[INPUT MATERIAL]
== == ==
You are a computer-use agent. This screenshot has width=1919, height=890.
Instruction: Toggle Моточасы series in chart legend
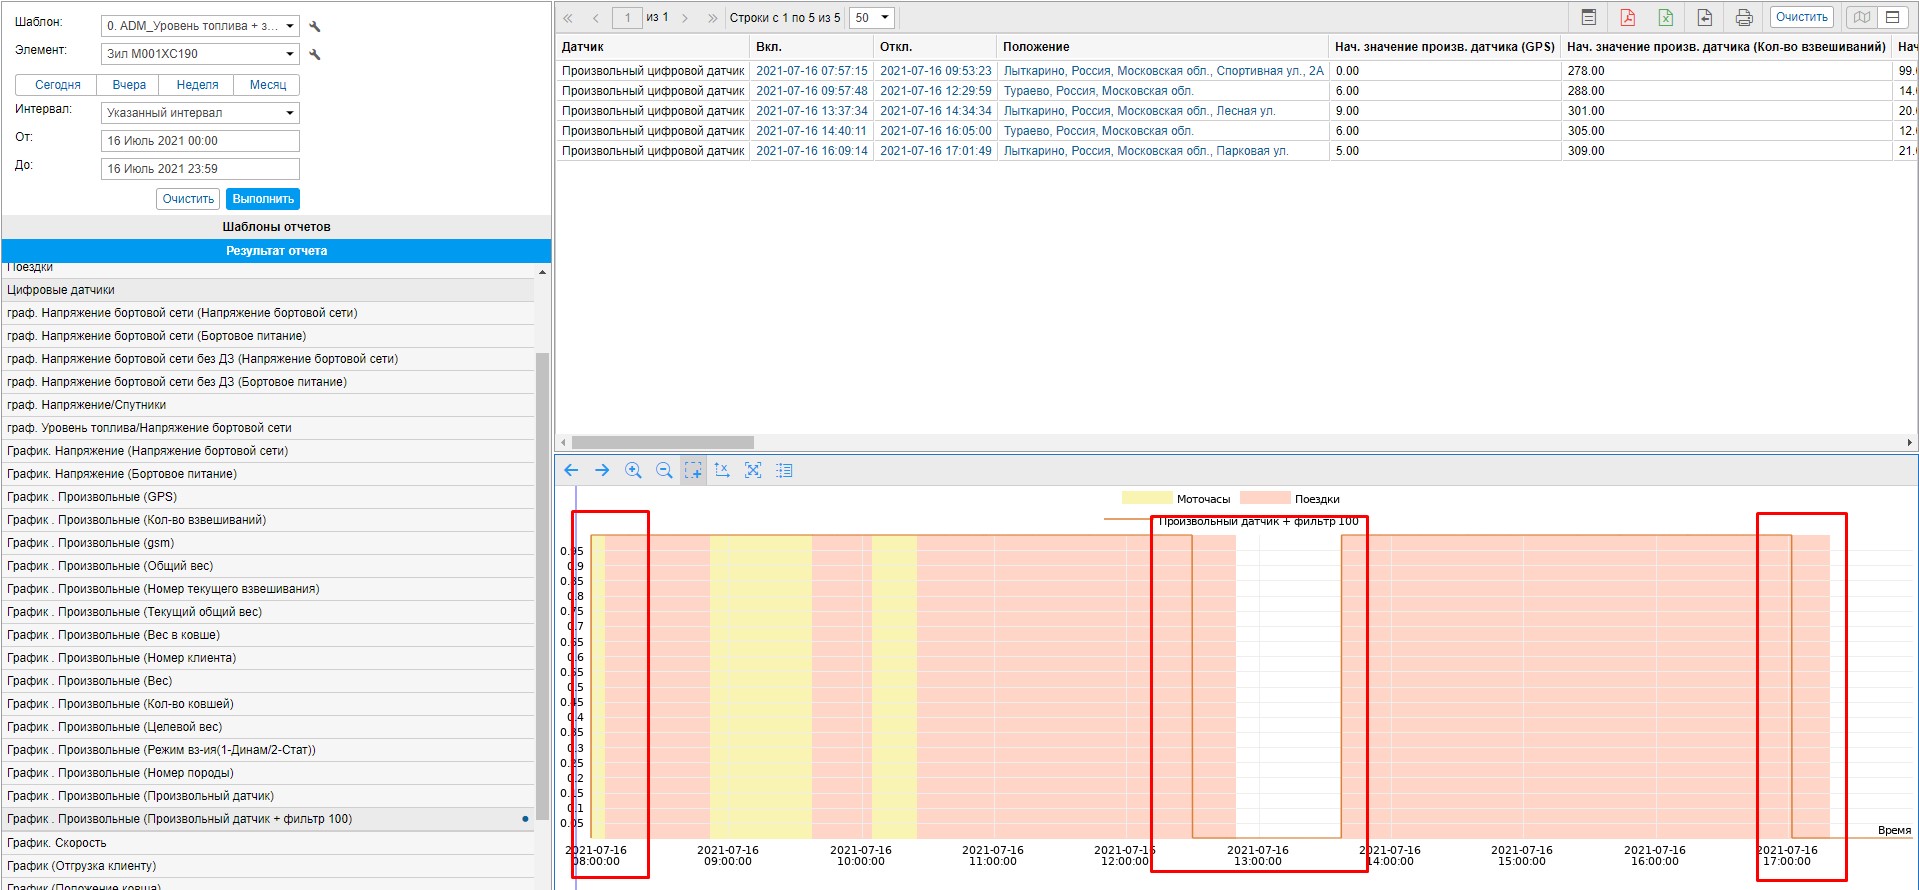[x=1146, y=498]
== == ==
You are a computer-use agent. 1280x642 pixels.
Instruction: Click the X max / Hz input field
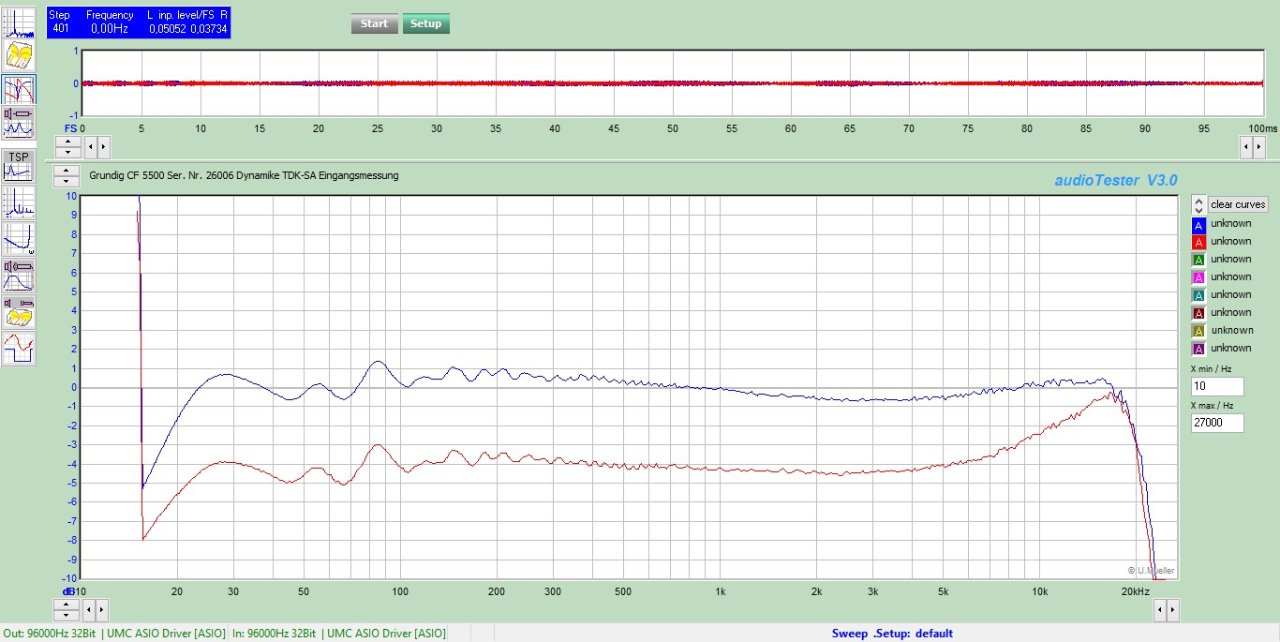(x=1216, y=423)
== == ==
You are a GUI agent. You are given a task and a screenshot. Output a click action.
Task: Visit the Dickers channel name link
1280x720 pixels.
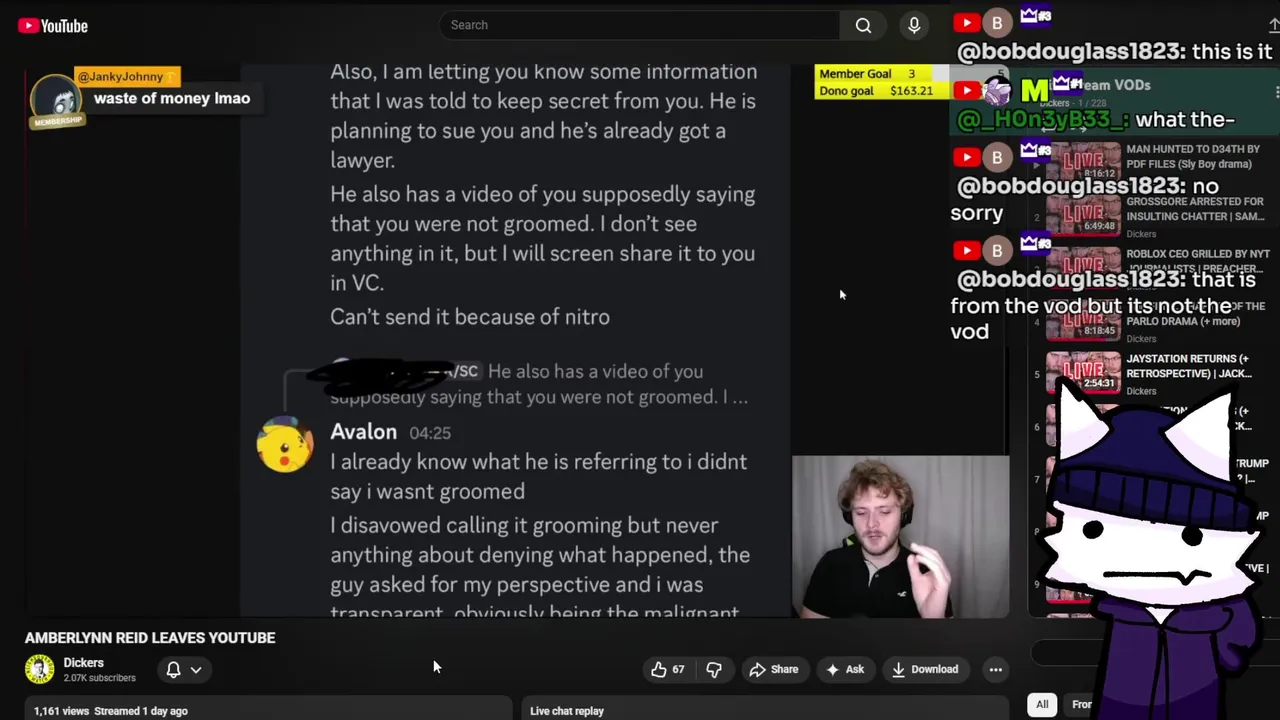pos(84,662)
== == ==
[EXERCISE DETAILS]
Lines from the entries that contain the string "screenshot" are what must be copied.

[SOLUTION FOR THIS EXERCISE]
You are a computer-use agent. This screenshot has width=1919, height=890.
You are a GUI agent. You are given a task and a screenshot. Output a click action.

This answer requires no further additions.